Nervous system safety: pushing through drains you, seeds resentment, and can ripple into the relationship with your co‑creator.
Co‑creation honors “Yes‑to‑Yes”: when one or both are a maybe/no today, pausing lets a truer Yes emerge—often with better timing and clearer content.
Modeling: rescheduling teaches your community that alignment matters more than performance. That’s resilience in practice.
When a theme like Tolerating Joy is still unfolding in us and in the field, pressing “go” can flatten what wants to deepen. Allowing gives it breath. It protects the container, honors your bodies, and models the very skill you’re teaching—letting goodness come in at a pace that’s safe and sincere.
This is helpful and actually also brings up sadness for me. Not just for myself but for the precious people whose expression and experience of joy I may be altering too with my own fears and blocks to joy and my narrow focus.
“Let me go to the other room so you have space to be joyful and I get the more quiet my body-mind craves right now.”
I don’t know the answer. The sadness is, for me, pointing to THIS MATTERS rather than getting mired down.
RickBot gave me, “This is allowed.” A simple mantra I just used as the gang of neighborhood kids are outside the window playing loudly and happily while I am trying to finish up a story before my mom and brother gets here. “This is allowed” is a way to remind me that spaces DO allow a greater measure of joy, more often than my initial reaction would say.

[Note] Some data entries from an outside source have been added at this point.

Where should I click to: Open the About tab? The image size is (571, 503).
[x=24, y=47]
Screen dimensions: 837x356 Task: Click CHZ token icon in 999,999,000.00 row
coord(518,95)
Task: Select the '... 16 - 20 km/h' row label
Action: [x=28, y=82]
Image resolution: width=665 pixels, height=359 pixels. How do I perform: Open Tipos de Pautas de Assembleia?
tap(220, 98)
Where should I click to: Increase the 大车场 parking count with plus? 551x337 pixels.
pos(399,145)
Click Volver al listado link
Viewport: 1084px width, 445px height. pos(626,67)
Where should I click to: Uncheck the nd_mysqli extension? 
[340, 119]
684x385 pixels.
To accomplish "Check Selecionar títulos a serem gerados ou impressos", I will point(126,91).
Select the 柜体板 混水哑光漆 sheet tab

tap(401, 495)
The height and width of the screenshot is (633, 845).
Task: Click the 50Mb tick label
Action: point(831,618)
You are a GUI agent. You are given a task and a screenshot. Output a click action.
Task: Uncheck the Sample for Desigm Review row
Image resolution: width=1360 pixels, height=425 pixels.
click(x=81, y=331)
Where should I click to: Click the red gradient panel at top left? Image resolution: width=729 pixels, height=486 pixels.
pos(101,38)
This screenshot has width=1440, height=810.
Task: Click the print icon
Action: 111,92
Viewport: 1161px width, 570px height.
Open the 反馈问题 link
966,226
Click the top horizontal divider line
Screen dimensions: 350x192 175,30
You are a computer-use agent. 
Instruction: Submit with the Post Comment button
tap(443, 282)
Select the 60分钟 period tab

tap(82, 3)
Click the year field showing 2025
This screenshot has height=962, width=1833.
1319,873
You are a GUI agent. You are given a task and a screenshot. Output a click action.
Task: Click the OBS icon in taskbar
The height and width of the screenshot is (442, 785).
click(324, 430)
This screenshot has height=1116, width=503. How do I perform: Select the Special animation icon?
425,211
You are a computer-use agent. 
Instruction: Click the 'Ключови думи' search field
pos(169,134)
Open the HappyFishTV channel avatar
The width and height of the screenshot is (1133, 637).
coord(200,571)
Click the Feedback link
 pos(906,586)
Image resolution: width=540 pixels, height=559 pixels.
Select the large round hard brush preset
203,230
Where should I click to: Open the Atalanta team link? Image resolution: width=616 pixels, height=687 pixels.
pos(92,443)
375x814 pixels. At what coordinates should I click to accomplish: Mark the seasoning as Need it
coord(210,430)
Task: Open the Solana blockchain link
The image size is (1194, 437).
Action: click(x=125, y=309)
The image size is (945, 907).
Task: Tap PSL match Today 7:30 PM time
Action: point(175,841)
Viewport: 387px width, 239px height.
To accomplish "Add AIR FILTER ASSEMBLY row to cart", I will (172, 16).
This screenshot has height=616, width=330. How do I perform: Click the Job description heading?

The upper limit problem is the unconscious tendency to self-sabotage when experiencing increased happiness, success, or love, often triggered by an “inner thermostat” that sets a comfortable limit on positive experiences.
Coined by author Gay Hendricks, it describes how individuals, upon reaching this self-imposed ceiling, will create negativity or “mess ups” to bring themselves back to a familiar, less-comfortable baseline of happiness or success.
This phenomenon is often rooted in deep-seated fears, such as the fear of outshining others or of being fundamentally flawed, and can manifest as repetitive worry, self-doubt, illness, or relationship conflicts.
I feel like I am experiencing an upper limit daily at the moment and it is quite hard and painful. Made harder by the observation that my upper limit doesn’t just hurt me but others that I love too.
Gus gave me this little reminder statement. When I use it, I notice I can give a lot more range to the kids (and life):
This is Allowed.
At minimum, it pauses the reactive part of my brain which is being distracted or amplified by what they are doing. It makes the “upper limit” different, or even the strategy I use different, too.
It seems to stop “control dramas” and let me be more in savvy self-protection where needed or tolerance where possible.